Jaguar Land Rover has staged a dramatic turnaround in its fortunes, with parent Tata of India reporting a £1.1bn profit in the year to 31 March for its UK auto subsidiary. That contrasts with a bare profit of £14.6m the previous year, and a near-fatal loss of £673m in 2008-09.
During the recession, sales of its large, expensive and thirsty products slumped, and JLR said it would have to close one of its three main UK factories; now the gossip is of the firm having to build a new plant to meet the expansive demands of its next stage of development – a move to build volumes much closer to its titanic German rivals BMW and Mercedes-Benz.
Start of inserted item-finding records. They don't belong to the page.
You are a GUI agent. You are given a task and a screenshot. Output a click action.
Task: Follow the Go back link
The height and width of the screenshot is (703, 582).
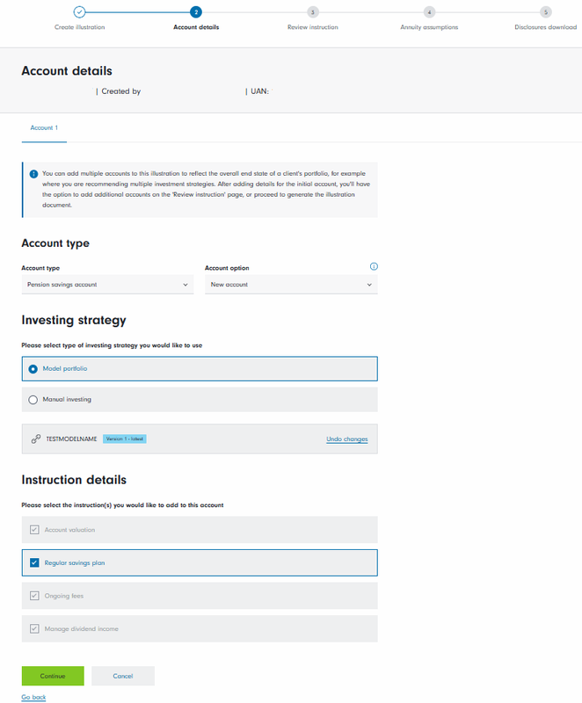tap(33, 697)
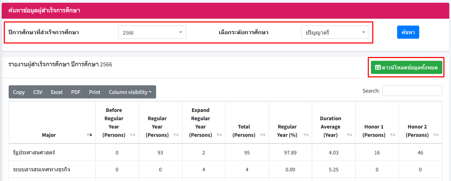The width and height of the screenshot is (451, 181).
Task: Expand the Column visibility menu
Action: pos(130,92)
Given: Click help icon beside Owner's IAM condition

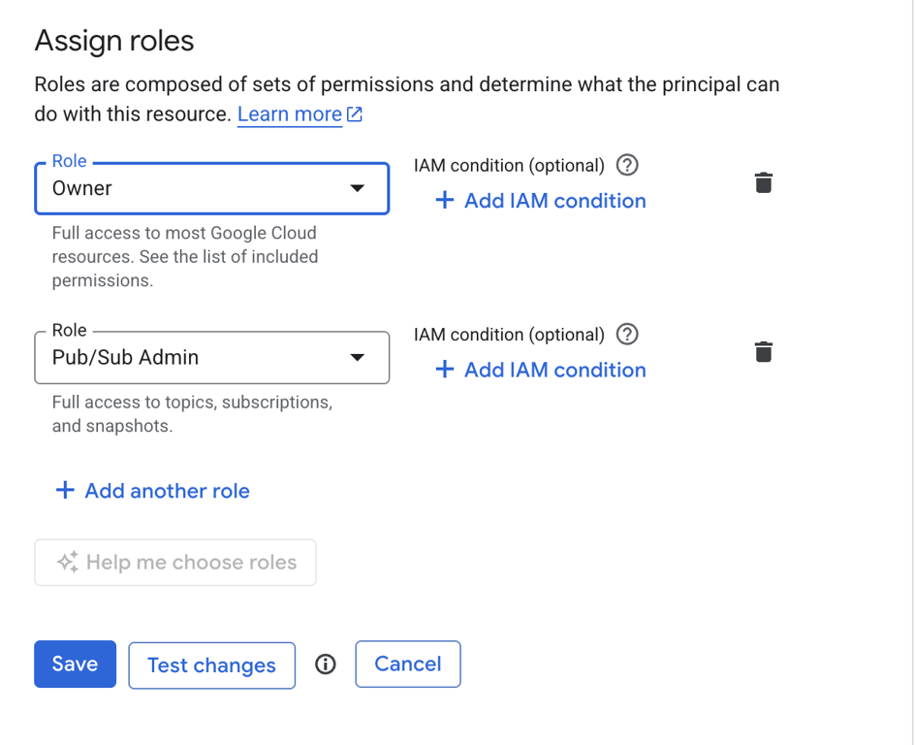Looking at the screenshot, I should pos(627,165).

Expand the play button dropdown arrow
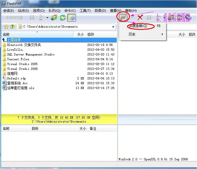point(47,18)
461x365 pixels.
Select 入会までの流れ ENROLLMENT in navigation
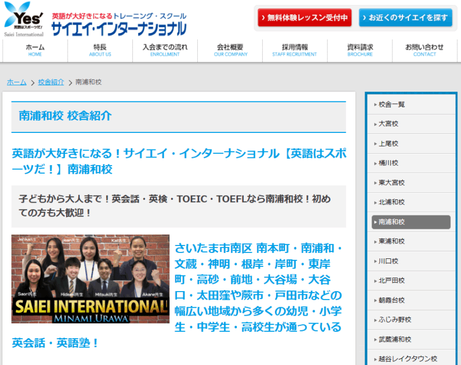point(165,50)
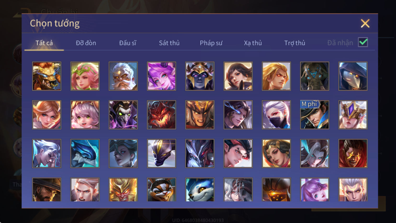Select the hooded plague mask hero

pyautogui.click(x=353, y=76)
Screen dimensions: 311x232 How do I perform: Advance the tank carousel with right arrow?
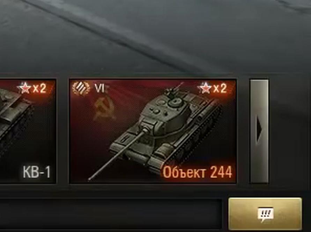coord(259,131)
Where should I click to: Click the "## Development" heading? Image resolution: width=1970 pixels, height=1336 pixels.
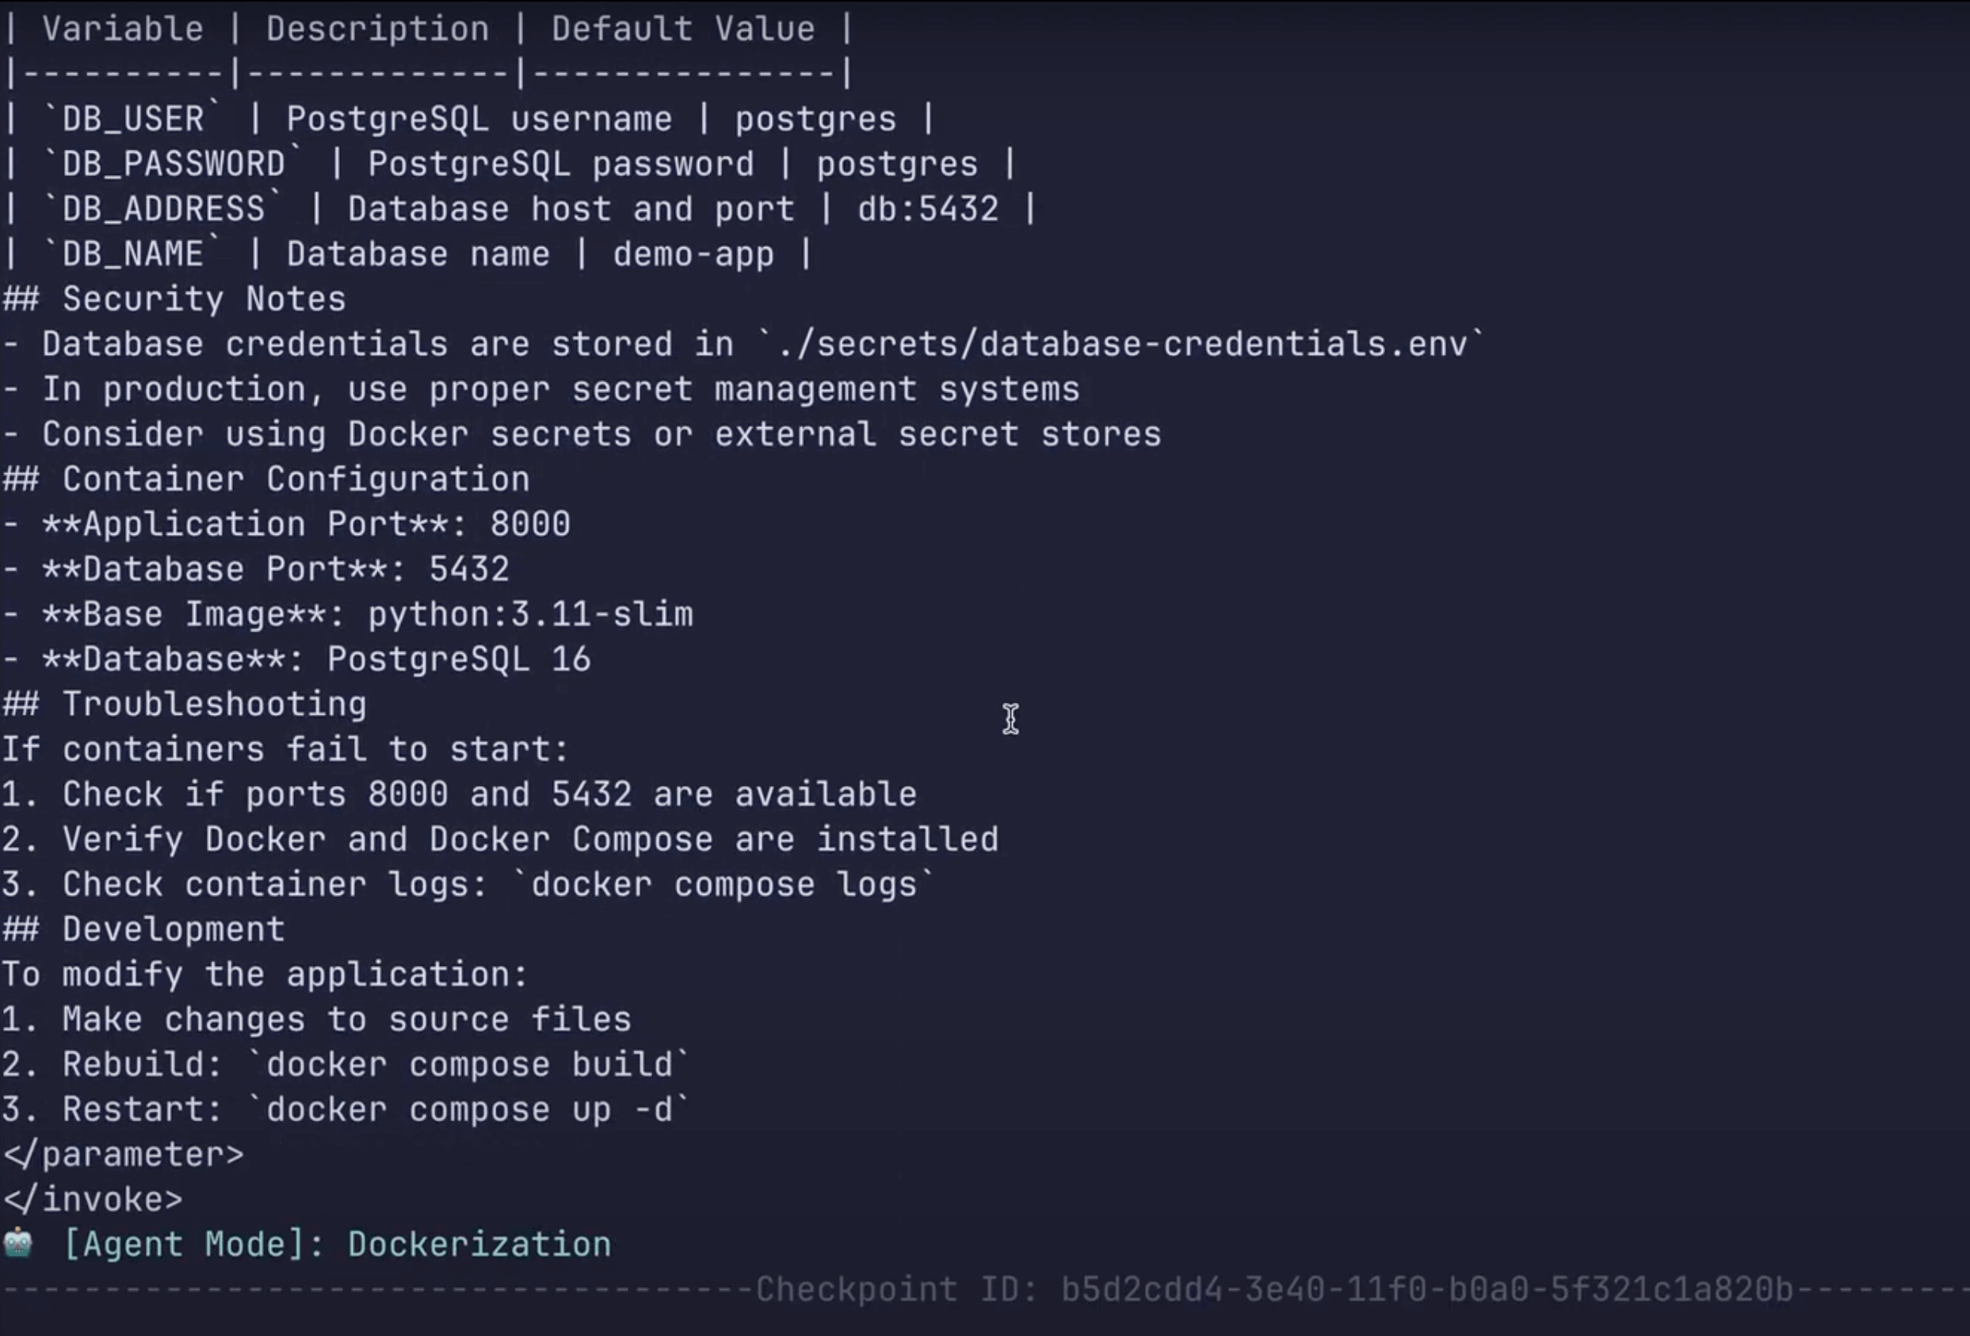pos(144,929)
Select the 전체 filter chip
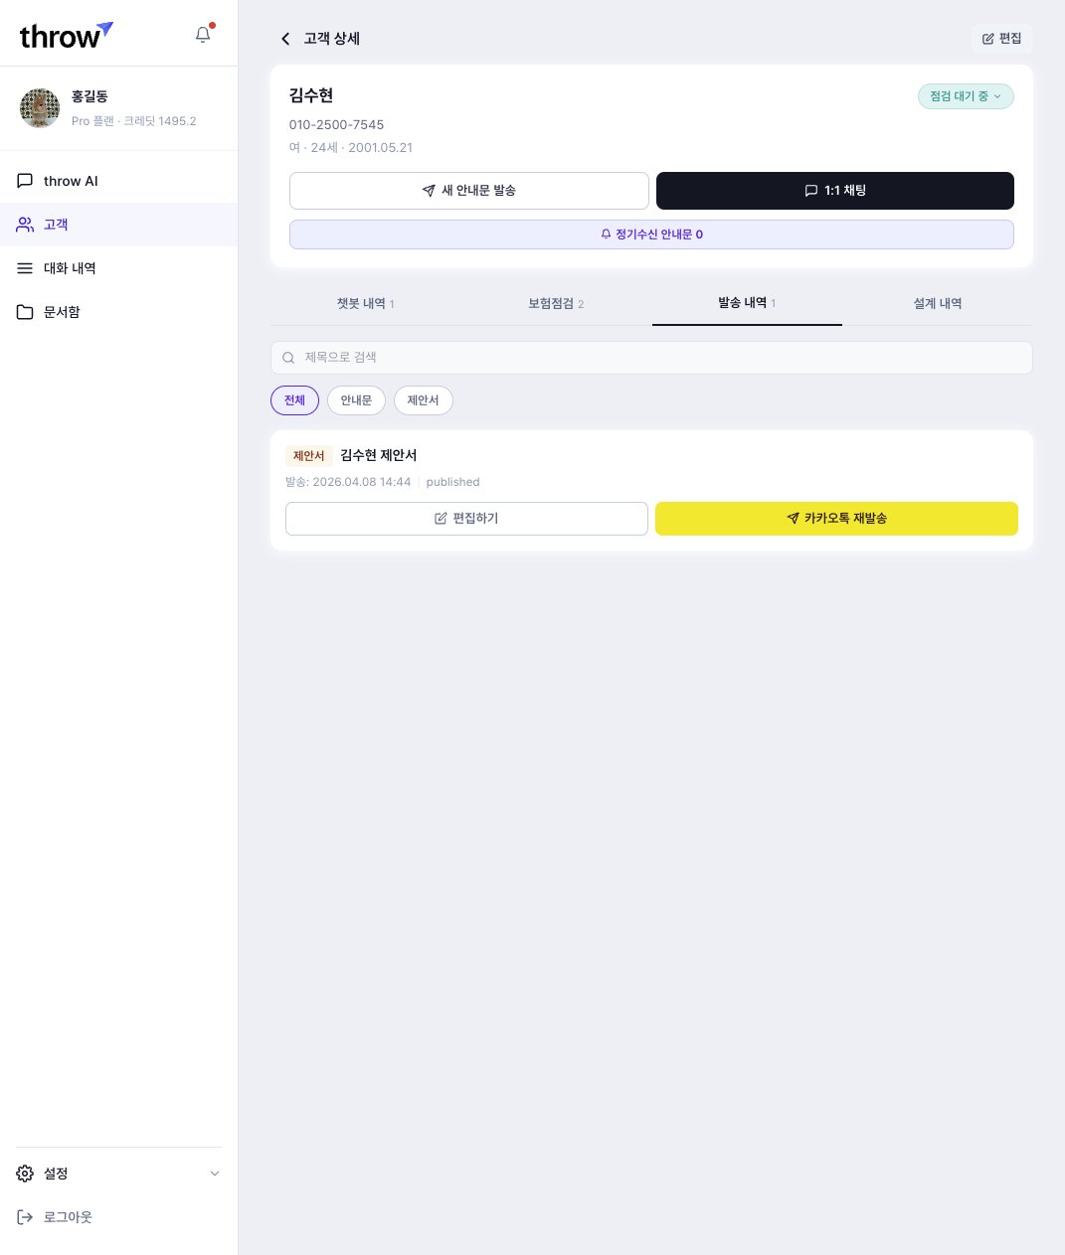The width and height of the screenshot is (1065, 1255). 294,400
Tata Motors, controlled by the legendary billionaire Ratan Tata, bought JLR from Ford for £1.5bn in 2008. Ford had hardly turned a profit at Jaguar in 20 years and, as the recession bit, it seemed that Tata was fated to an even more distressing financial experience. However, product-led growth and a rapid recovery in demand in markets such as China, India and Russia has helped JLR to turn into a success. The depreciation in sterling of 25 per cent since 2007 has also helped exports, traditionally vital for both brands. JLR's next hit will be the Range Rover Evoque, due in showrooms soon.
JLR's revenues increased by 51 per cent to £9.9bn last year, and sales were up 26 per cent, to 243,621 units. It will create an additional 1,500 jobs at its Halewood plant. Tata is committed to investing £1bn a year at JLR for the next five years.